> [EXCERPT]:
• • • •
Leaves
Leaves

Paignton Zoo’s adult male orang utan has died. Bornean orang utan Demo was found by staff on Monday morning. He was being treated for a reoccurrence of a respiratory infection which had plagued him on and off since before he arrived at Paignton Zoo.

Demo was born on 6th September 1998 at Aalborg Zoo in Denmark. He was moved to Munster Zoo, in Germany, when he was 6 years old, then came to Devon in November 2007. He recently fathered two babies; Tatau was born in April 2013 and Natalia in late December of the same year. Tatau was the conservation charity’s first orang utan birth in 16 years.

Paignton Zoo head vet Ghislaine Sayers said: “He came to Paignton Zoo with an upper respiratory tract infection. This is a common problem in orang utans and can lead to repeated bouts of illness. After a long period of treatment he became a healthy-looking specimen and fathered two babies. But recently he’d had another bout of illness.

“Getting medication into an ape that doesn't want to eat can be challenging, but with the keepers’ help we managed to treat him by injection. Preparations were being made to carry out a CAT scan of his sinuses so we could treat him more effectively. Unfortunately, there are many risks associated with anaesthetising an orang utan with breathing problems and we had to improve his general condition before the CAT scan could take place.”

Staff took advice from colleagues at other zoos. Over recent days Demo deteriorated quickly and developed pneumonia.

Matthew Webb, Paignton Zoo’s Senior Head Keeper of Mammals, said: “He was a typical male orang utan, stubborn and cheeky at times, very much loved by his keepers. He was a late developer, but he was just coming into his prime.”
• • • •
> [RECORDED INFORMATION]:

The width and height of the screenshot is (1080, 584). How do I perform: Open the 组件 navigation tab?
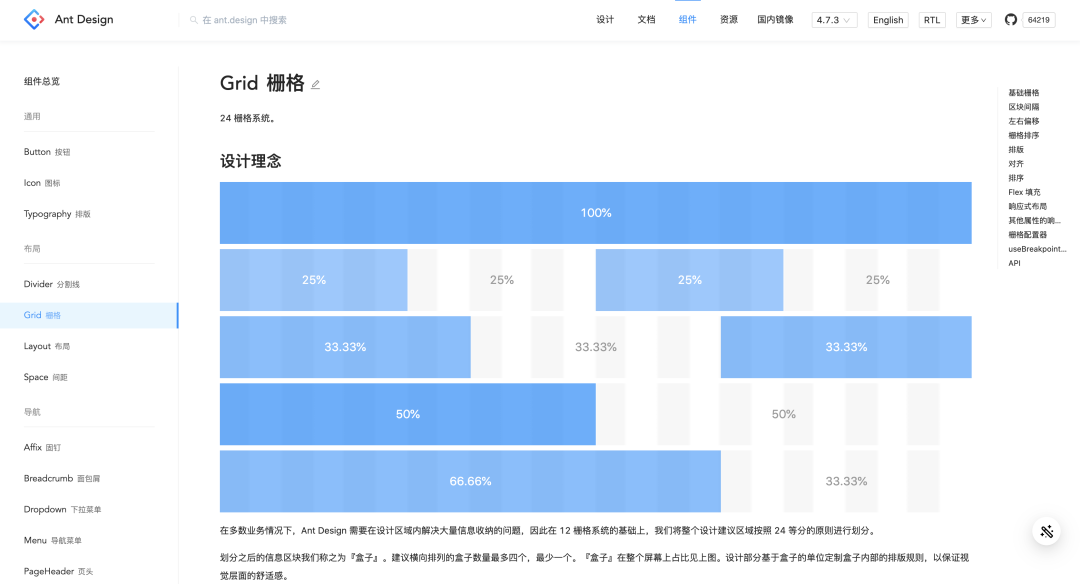687,20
• • • •
> [WHAT TO DO]:
1. Name every zoo mentioned by name in the article about Demo the orang utan.
2. Carry the article about Demo the orang utan's death on from its final quoted remark by Matthew Webb.

> [ANSWERS FOR THE TASKS]:
1. Paignton Zoo, Aalborg Zoo, Munster Zoo

2.
Paignton Zoo Environmental Park Director of Operations and Curator of Mammals
Neil Bemment said: “There are breeding programmes in zoos worldwide and Paignton Zoo is part of the European Endangered species Programme for Bornean orang utans. We are sad to lose him, but at least he has done his bit for the future of the species by fathering Tatau and Natalia.”

Regular visitors and long-time volunteer photographers Jean and Ray Wiltshire added: “We will sorely miss him, he was sometimes not seen but he was always heard on his island. Thankfully he has left his legacy in that lovable pair Tatau and Natalia. He is gone but not forgotten.”

Paignton Zoo’s remaining Bornean orang-utans are females Gambira (16), Chinta (22) with her baby Natalia and Mali (18) with her baby Tatau.

The number of Bornean orang utans in the world is estimated at around 50,000, which means there are fewer Bornean orang utans in the entire world than there are human beings in Torquay (the population of Torquay is about 62,000). In the wild they may live to 35 or 45 years, while in zoos that can extend to up to 60.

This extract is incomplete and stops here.